In the rows from the line containing "You are a computer-use" through the end of the rows, change "React" to "Vue" and keep everything else the same. Return only those lines, without the pictures.

# start of RECORDS FOR THIS TASK

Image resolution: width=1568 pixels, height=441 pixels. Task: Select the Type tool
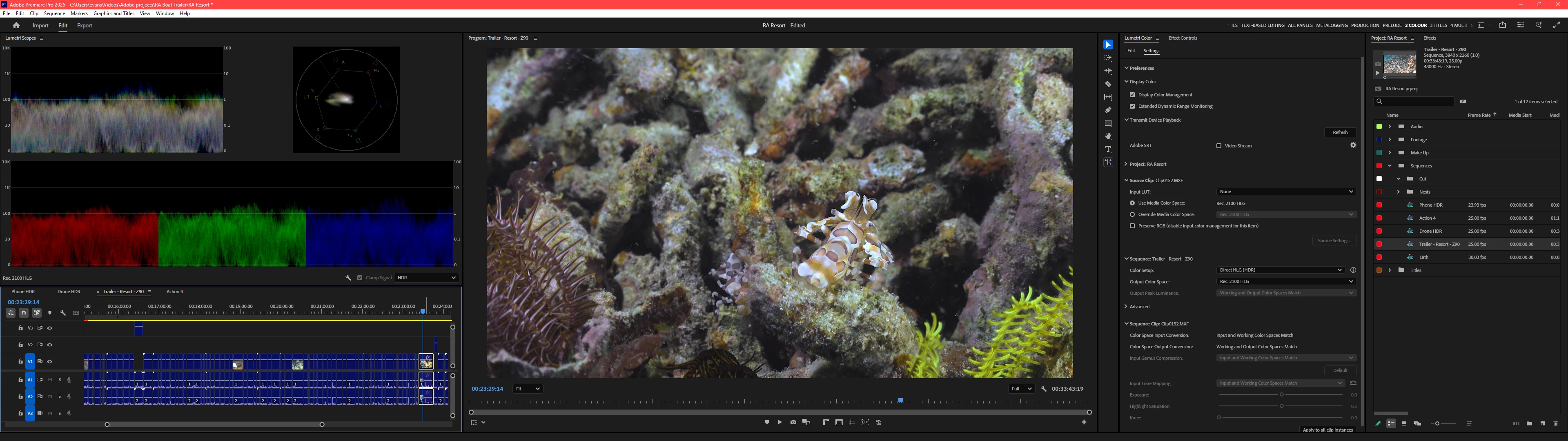pyautogui.click(x=1108, y=149)
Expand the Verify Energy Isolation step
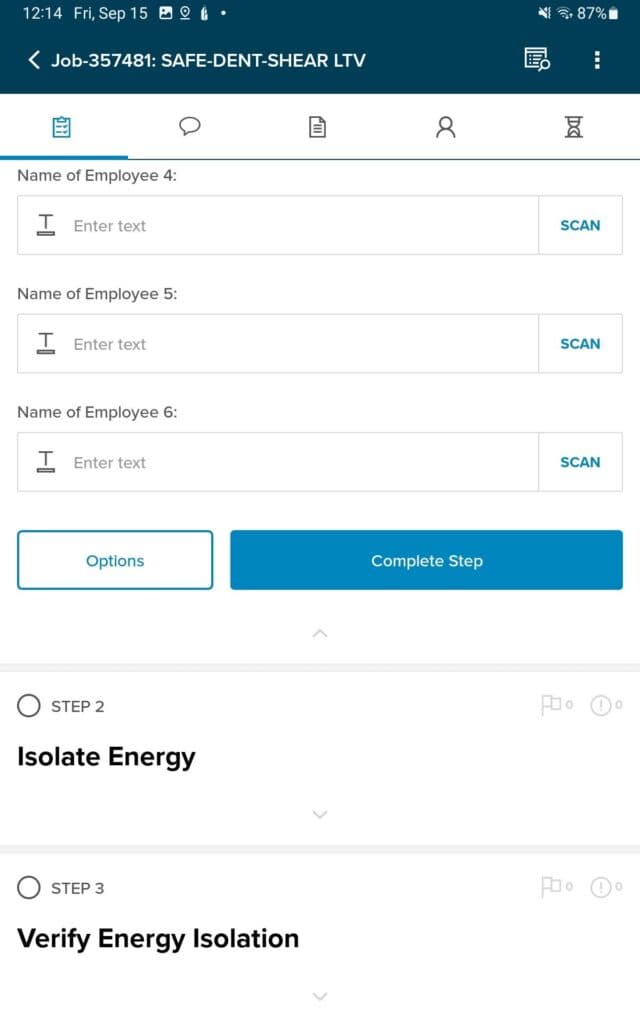 pos(320,996)
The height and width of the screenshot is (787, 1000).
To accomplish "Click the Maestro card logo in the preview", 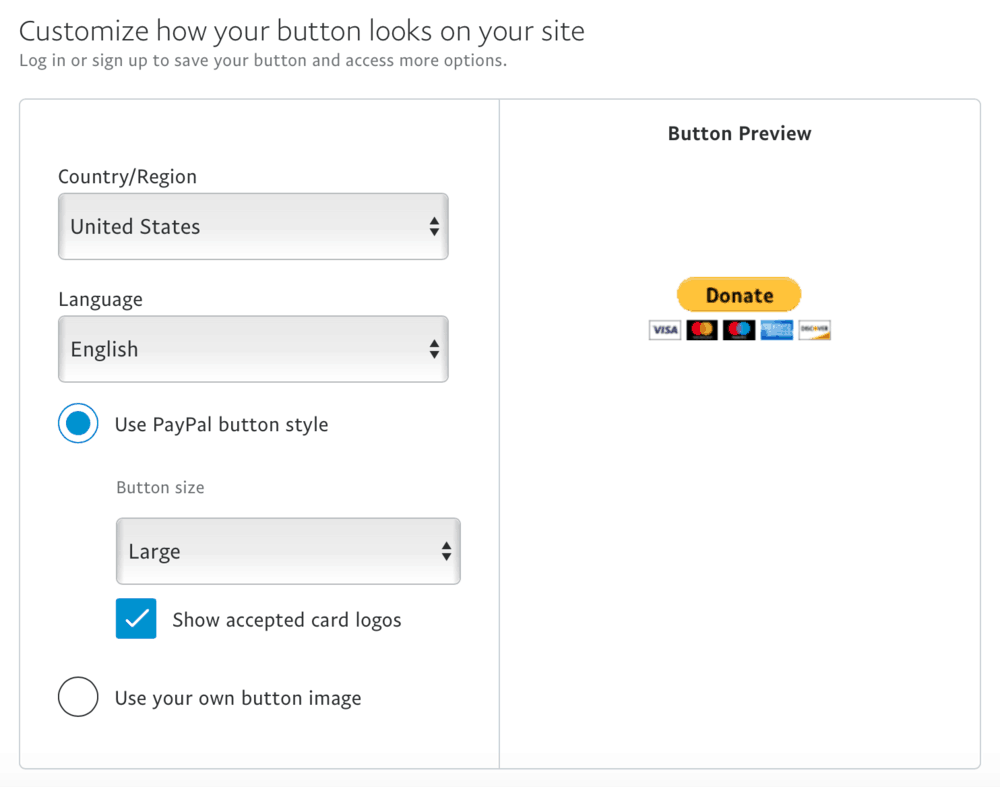I will click(x=739, y=330).
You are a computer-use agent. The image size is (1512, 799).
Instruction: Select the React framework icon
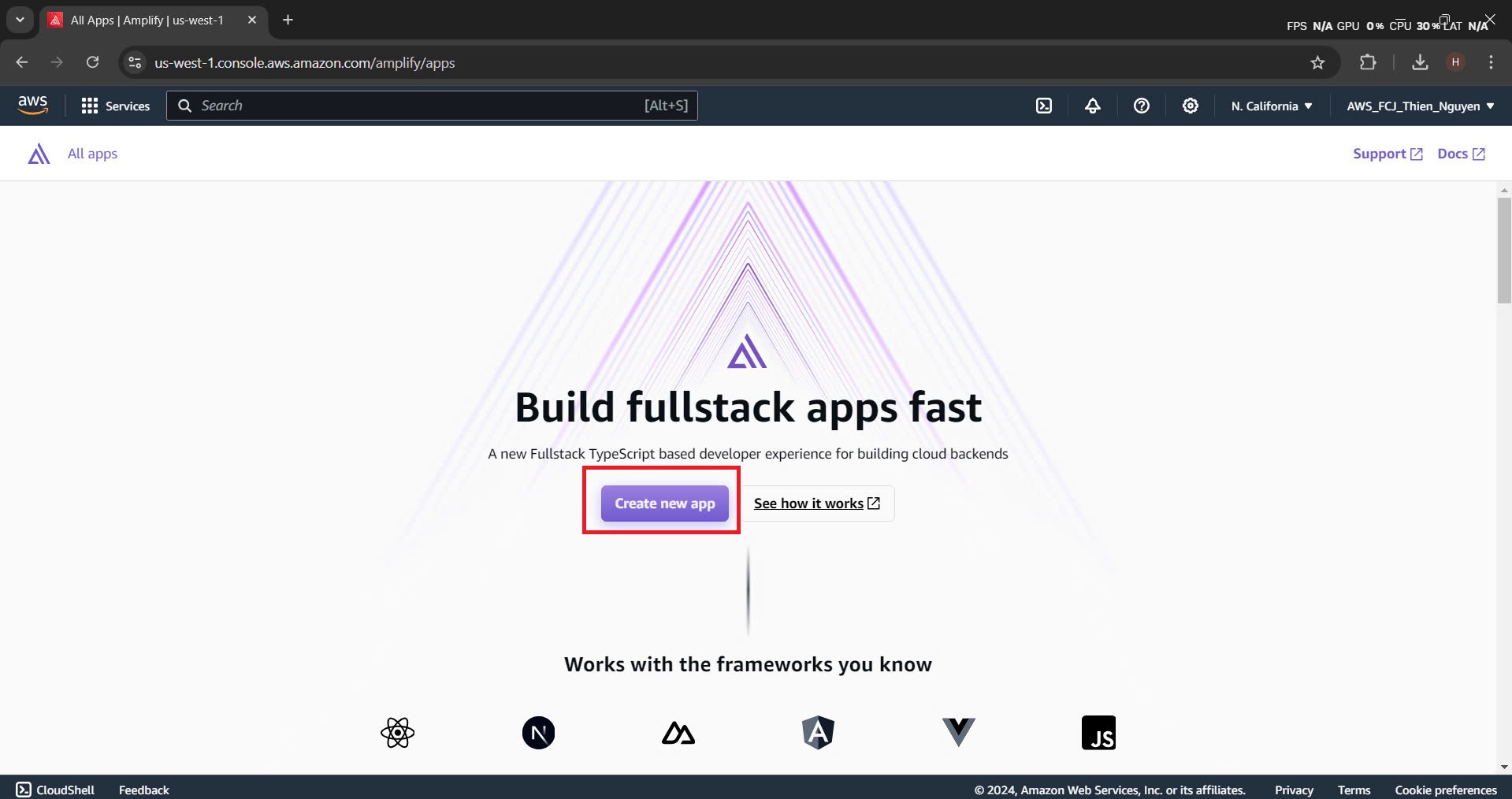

# end of RECORDS FOR THIS TASK

→ RESULT OF THIS EXERCISE:
You are a computer-use agent. The image size is (1512, 799).
Instruction: Select the Vue framework icon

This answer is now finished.